#### INFORMATION GIVEN

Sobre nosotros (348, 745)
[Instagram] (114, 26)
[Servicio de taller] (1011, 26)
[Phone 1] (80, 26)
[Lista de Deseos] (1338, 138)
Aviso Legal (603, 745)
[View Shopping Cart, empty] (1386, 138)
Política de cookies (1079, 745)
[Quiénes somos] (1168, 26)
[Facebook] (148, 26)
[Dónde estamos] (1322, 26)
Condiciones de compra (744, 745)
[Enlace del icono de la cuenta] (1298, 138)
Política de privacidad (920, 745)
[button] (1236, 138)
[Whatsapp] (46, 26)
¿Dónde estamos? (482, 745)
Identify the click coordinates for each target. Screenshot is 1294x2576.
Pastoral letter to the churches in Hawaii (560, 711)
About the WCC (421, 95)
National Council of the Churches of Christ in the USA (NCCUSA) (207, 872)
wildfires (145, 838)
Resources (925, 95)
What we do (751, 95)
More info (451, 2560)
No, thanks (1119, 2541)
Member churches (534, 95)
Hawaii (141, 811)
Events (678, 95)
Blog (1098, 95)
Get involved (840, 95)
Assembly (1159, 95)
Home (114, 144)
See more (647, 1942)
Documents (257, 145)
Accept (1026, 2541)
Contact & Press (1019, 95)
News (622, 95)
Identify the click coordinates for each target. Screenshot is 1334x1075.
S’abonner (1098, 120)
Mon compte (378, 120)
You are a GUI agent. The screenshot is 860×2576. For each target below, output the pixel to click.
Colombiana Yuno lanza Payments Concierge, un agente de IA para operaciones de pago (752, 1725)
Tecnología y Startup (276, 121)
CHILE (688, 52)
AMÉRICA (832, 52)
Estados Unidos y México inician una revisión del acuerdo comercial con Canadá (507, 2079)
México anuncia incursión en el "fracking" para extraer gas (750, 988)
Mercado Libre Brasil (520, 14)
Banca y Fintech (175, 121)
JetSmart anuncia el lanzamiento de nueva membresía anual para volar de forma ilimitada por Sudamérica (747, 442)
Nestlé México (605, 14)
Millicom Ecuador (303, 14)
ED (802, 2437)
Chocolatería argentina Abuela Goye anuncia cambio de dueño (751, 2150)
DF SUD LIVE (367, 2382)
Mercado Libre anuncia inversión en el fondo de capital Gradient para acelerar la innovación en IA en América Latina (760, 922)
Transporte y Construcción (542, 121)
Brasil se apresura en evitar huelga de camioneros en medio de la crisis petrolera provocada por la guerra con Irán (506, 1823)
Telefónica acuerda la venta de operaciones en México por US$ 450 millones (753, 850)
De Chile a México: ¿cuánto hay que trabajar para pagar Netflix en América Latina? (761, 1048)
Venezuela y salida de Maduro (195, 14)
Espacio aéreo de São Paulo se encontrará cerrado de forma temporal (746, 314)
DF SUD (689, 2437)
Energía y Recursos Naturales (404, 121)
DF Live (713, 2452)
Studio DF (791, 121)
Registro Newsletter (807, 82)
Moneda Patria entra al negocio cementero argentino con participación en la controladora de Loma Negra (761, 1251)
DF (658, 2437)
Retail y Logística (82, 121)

########

TASK DESCRIPTION: Scale the click coordinates by 2.2 in every line above, from the one containing "Banca y Fintech (175, 121)" down to the last line, and rewrite only those lines with their text unchanged. Round each result to a whole number, with halves rounded up.

EXERCISE ANSWER:
Banca y Fintech (385, 266)
JetSmart anuncia el lanzamiento de nueva membresía anual para volar de forma ilimitada por Sudamérica (1643, 972)
Nestlé México (1331, 31)
Millicom Ecuador (667, 31)
ED (1764, 5361)
Chocolatería argentina Abuela Goye anuncia cambio de dueño (1652, 4730)
DF SUD LIVE (807, 5240)
Mercado Libre anuncia inversión en el fondo de capital Gradient para acelerar la innovación en IA en América Latina (1672, 2028)
Transporte y Construcción (1192, 266)
Brasil se apresura en evitar huelga de camioneros en medio de la crisis petrolera provocada por la guerra con Irán (1113, 4011)
Telefónica acuerda la venta de operaciones en México por US$ 450 millones (1657, 1870)
De Chile a México: ¿cuánto hay que trabajar para pagar Netflix en América Latina? (1674, 2306)
Venezuela y salida de Maduro (429, 31)
Espacio aéreo de São Paulo se encontrará cerrado de forma temporal (1641, 691)
DF SUD (1516, 5361)
Energía y Recursos Naturales (889, 266)
DF Live (1569, 5394)
Studio DF (1740, 266)
Registro Newsletter (1775, 180)
Moneda Patria entra al negocio cementero argentino con participación en la controladora de Loma Negra (1674, 2752)
DF (1448, 5361)
Retail y Logística (180, 266)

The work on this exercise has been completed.